Together, we are lead advisors for a multidisciplinary team at Jupe Health, one of many entrepreneurial social impact groups tackling this daunting challenge. Designed and built in Texas and California, Jupe Health rapidly deploys rest and sleep pods for medical professionals, mobile medical treatment and isolation units for patients, and fully off-grid intensive care units. These facilities are being built to be affordable, easily disinfected, flat packed and shipped in bulk. Moreover, they make up one example of American optimism and ingenuity in a time of crisis.

Our coalition works like many others that have emerged or pivoted in the last few weeks.: emergency room doctors up all night chatting with architects, critical care teams taking time between patients to jot down notes about what an in-the-field ICU room needs for space and electric vehicle engineers, modular housing experts connecting with ultrasonographers about remote diagnostics. Born out of cross-collaboration, Jupe Health is just one of many needed solutions beyond masks and face shields.

We must build solutions faster as we head into hurricane, tornado and fire season to be potential lifelines for areas hit simultaneously by pandemic and natural disaster. These incoming natural disasters could worsen the COVID-19 crisis, even as COVID-19 derails our existing natural disaster response. Frontline medical professionals and entrepreneurs are working as if lives depend on it. Because they do.
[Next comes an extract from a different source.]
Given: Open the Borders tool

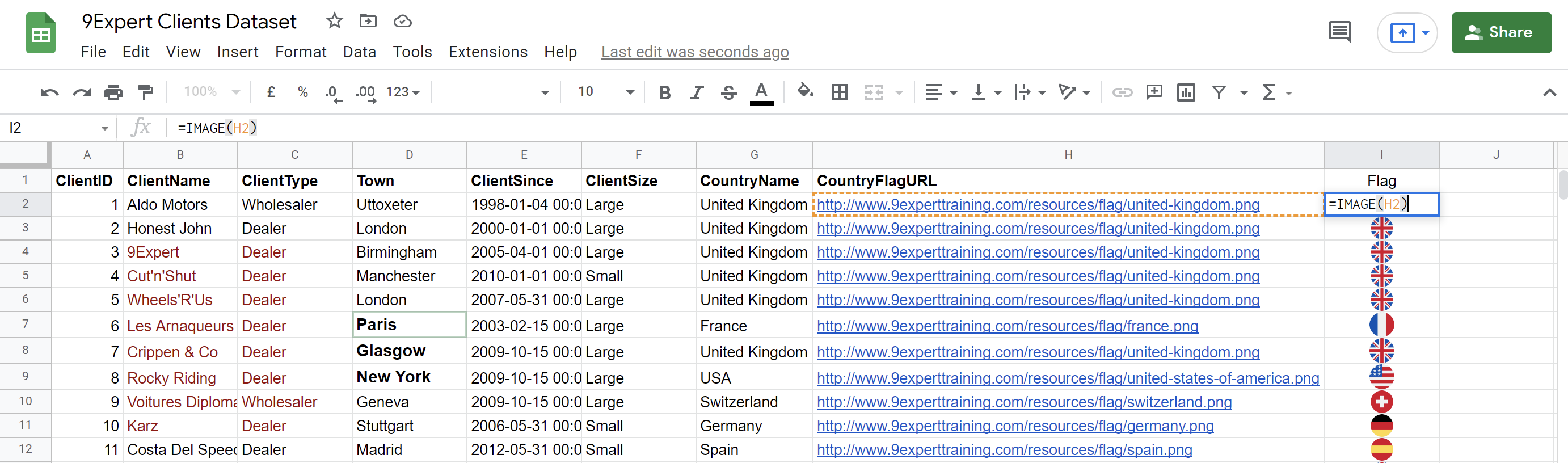Looking at the screenshot, I should point(840,92).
Esther Choo is the Chief Medical Advisor to Jupe Health. She is a practicing emergency medicine physician, co-founder of Equity Quotient and a health advocate. She writes a regular column in The Lancet focusing on health disparities and has appeared on CNN, MSNBC, #AspenHealthForAll ACTIVATE and TEDConnect speaking about the health care response to the COVID-19 pandemic.

Cameron Sinclair is the Chief Humanitarian Advisor to Jupe Health and CEO of Worldchanging Ventures. He was awarded the TED Prize for his work creating mobile health clinics in sub-Saharan Africa and community-centric housing solutions in areas of need. Recently, he led a coalition of humanitarian groups to implement rapidly deployable educational facilities for refugee children in Jordan.